Rosso

Rosso – Rojo **1/2

Grazie a Chili e al Cecchi Gori Group si recupera il secondo film di Benjamín Naishtat, presentato al Toronto Film Festival nel 2018 ed uscito solo ora in streaming, forse anche per la presenza di due attori piuttosto noti al pubblico italiano, Dario Grandinetti (Parla con lei, Julieta, Storie pazzesche) e Alfredo Castro (Tony Manero, Ti guardo, Post Mortem, Neruda).

Il film comincia con una villetta moderna, da cui escono diverse persone, portandosi via chi un televisore, chi altri oggetti, qualcuno addirittura con una carriola. Un uomo osserva la scena, poi bussa, nessuno risponde e decide di entrare.

Siamo in una provincia argentina nel 1975.

Un sabato sera, in un ristorante affollato, l’avvocato Claudio Moren attende la moglie per cenare. Ad un certo punto gli si avvicina un altro uomo, impaziente, polemico, che chiede di sedersi subito, per ordinare. I due litigano pesantemente.

Quando poi l’avvocato esce, finita la cena, se lo ritrova di fronte all’auto. L’uomo misterioso spacca uno dei finestrini, poi vengono alle mani. Spunta infine una pistola. L’uomo prima la punta verso Claudio, poi si spara in bocca, ma non muore.

L’avvocato e la moglie lo caricano in auto, cercano di lasciarlo in ospedale, poi Claudio decide di portarlo nel deserto e lasciarlo lì a morire, agonizzante.

La vita continua. Passano tre e mesi e i Moren hanno ripreso la loro routine. La figlia studia danza, il padre riceve i clienti nel suo studio, la madre ospita gli amici a casa.

Sullo sfondo però si agitano forze oscure, la violenza sotto traccia, emerge in modo sempre più chiaro.

La casa vuota apparteneva a un dissidente, scopriamo che l’uomo iracondo dell’inizio è probabilmente un militante e che la famiglia lo sta ancora cercando, dopo aver affidato le indagini ad un noto investigatore televisivo, l’infallibile cileno Sinclair.

Studenti spariscono nel nulla, senza che la polizia li cerchi, giornalisti che osano fare domande vengono subito identificati, negli spettacoli di magia si parla con imbarazzo di desaparecidos.

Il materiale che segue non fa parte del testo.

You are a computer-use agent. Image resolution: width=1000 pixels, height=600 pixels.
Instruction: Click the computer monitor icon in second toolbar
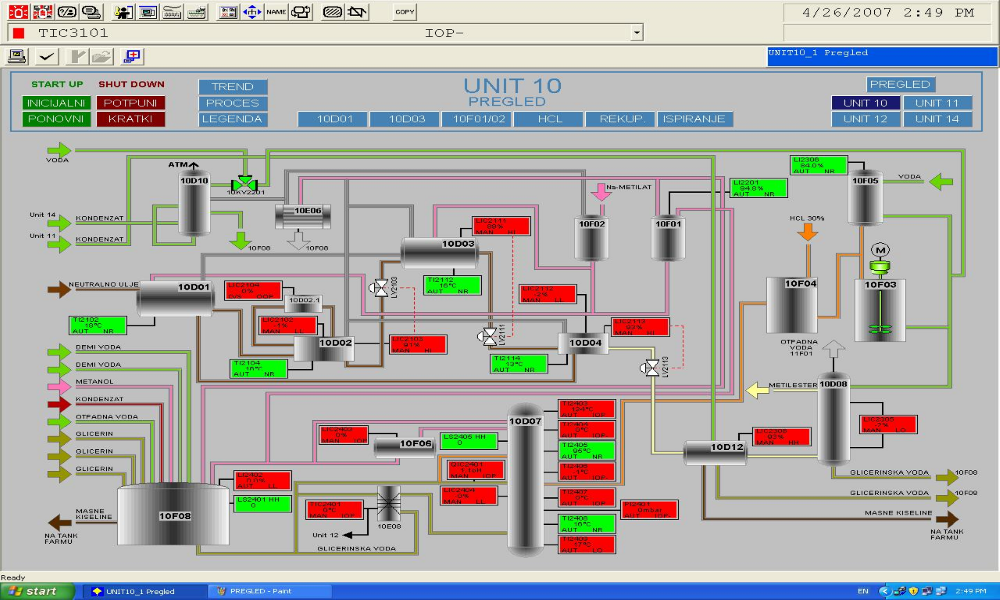18,55
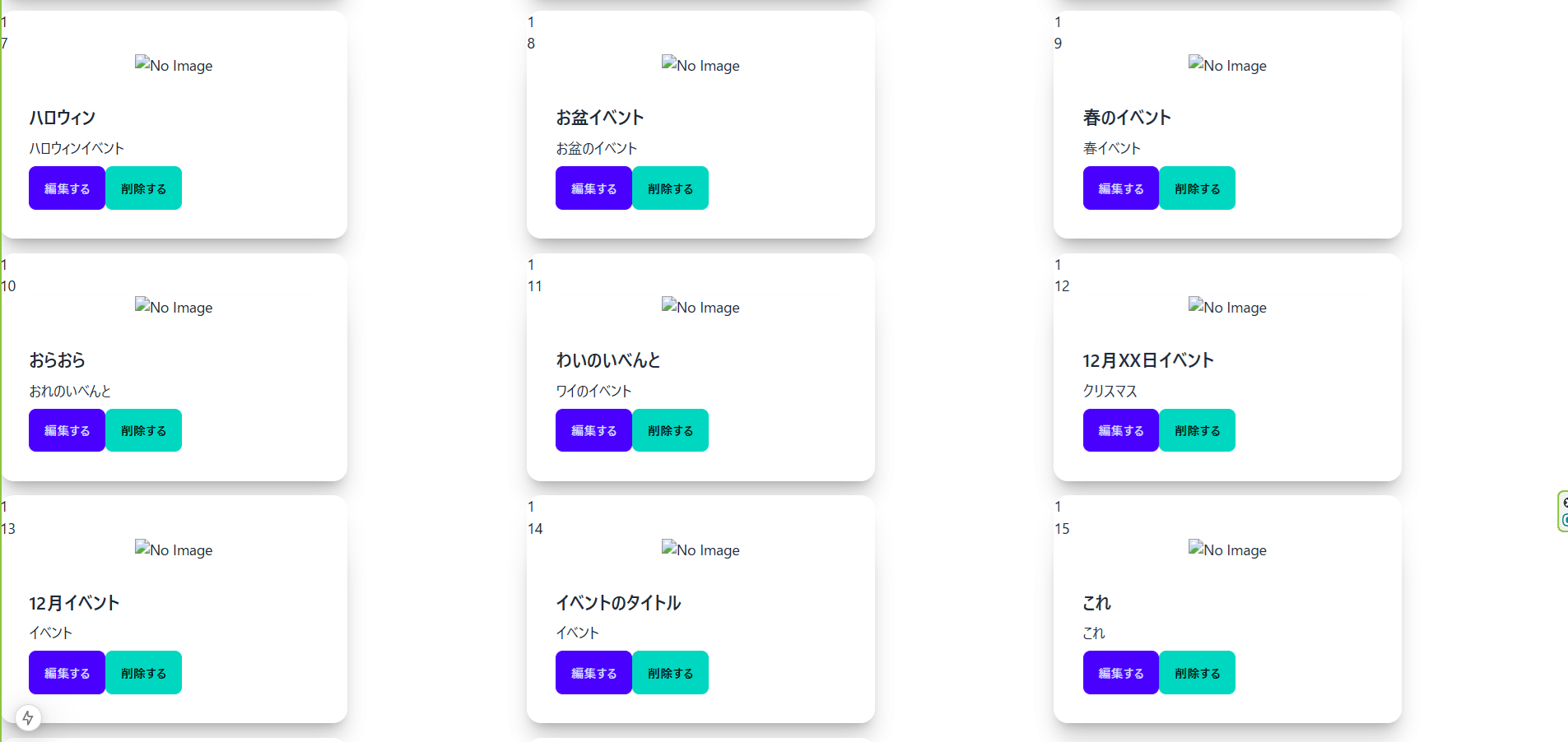Click the No Image placeholder on the 春のイベント card
The width and height of the screenshot is (1568, 742).
click(x=1226, y=65)
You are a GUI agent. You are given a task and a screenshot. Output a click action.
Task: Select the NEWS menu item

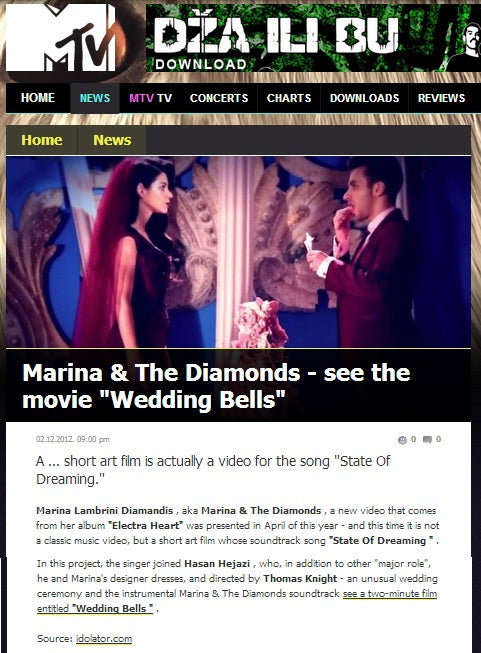tap(95, 98)
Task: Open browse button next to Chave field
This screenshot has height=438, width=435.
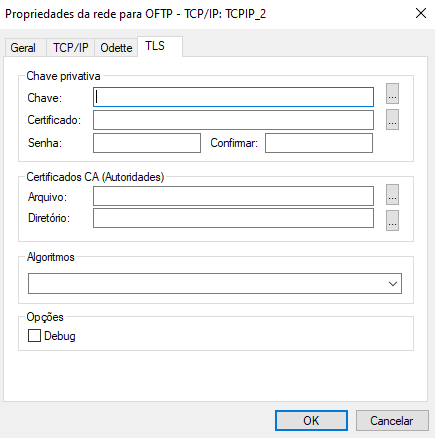Action: point(392,94)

Prima della recita scolastica l’insegnante legge, tra gli applausi del pubblico, un messaggio di completo disimpegno, che si richiama ai veri valori del popolo argentino (sì, ma quali?), la stessa presenza di cowboys americani al rodeo locale viene utilizzata come strumento di affermazione di alleanze internazionali.

In quegli anni, la cosiddetta guerra sporca delle milizie del generale Videla avrebbe fatto sparire circa 30.000 sovversivi, con lo scopo di reprimere ogni manifestazione di dissenso, protesta o dissidenza.

Si respira un’aria malsana in Rojo: le colpe individuali finiscono per perdere significato e importanza, rispetto al preludio di quella tragedia collettiva, che avanza inesorabile, un passo alla volta.

Anche il formidabile Sinclair, intuita la verità, ci rinuncia e se ne torna a Buenos Aires. Non è il momento per fare giustizia.

Nel film un’eclissi di sole inonda di un rosso sangue tutti coloro che la osservano. Il deserto, in cui il protagonista ritorna due volte, è un altro spazio che incute terrore, lì la verità e la colpa si perdono in un orizzonte sempre uguale. Sono entrambi segni inequivocabili, che la natura sembra condividere con gli uomini.

Neishat dirige il film con la tensione di un thriller, utilizza persino il pan focus di De Palma, per tenere a fuoco primi piani e figure, che dovrebbe essere sullo sfondo, sfrutta sapientemente gli interni borghesi, le case dei personaggi, quella disabitata, così come gli spazi esterni, la notte buia e silenziosa, la campagna di Rio Seco, il mare, il deserto.

La direzione degli attori è impeccabile, Castro sembra un po’ troppo sopra le righe, ma è una presenza fugace e compensa l’impassibilità di Grandinetti, uno a cui tutto sembra scivolare addosso, un ignavo perbenista, che preferisce non fare domande, che si adatta ad ogni cosa, purchè non sia turbata la sua serenità familiare.

Neishat non avrebbe potuto essere più crudele, nel raccontare il disfacimento populista, la complicità profonda, sociale e culturale, della borghesia, che spingerà il Paese nella dittatura. Un trionfo di interessi particolari, di monadi individualiste, in cui l’unico orizzonte è quello familiare: tutto quello che accade al fuori di essa è da considerarsi estraneo, indifferente.

Ma lo spettacolo deve continuare, basta una parrucca, un sipario che si apre e tutto ricomincia. Fino a quando?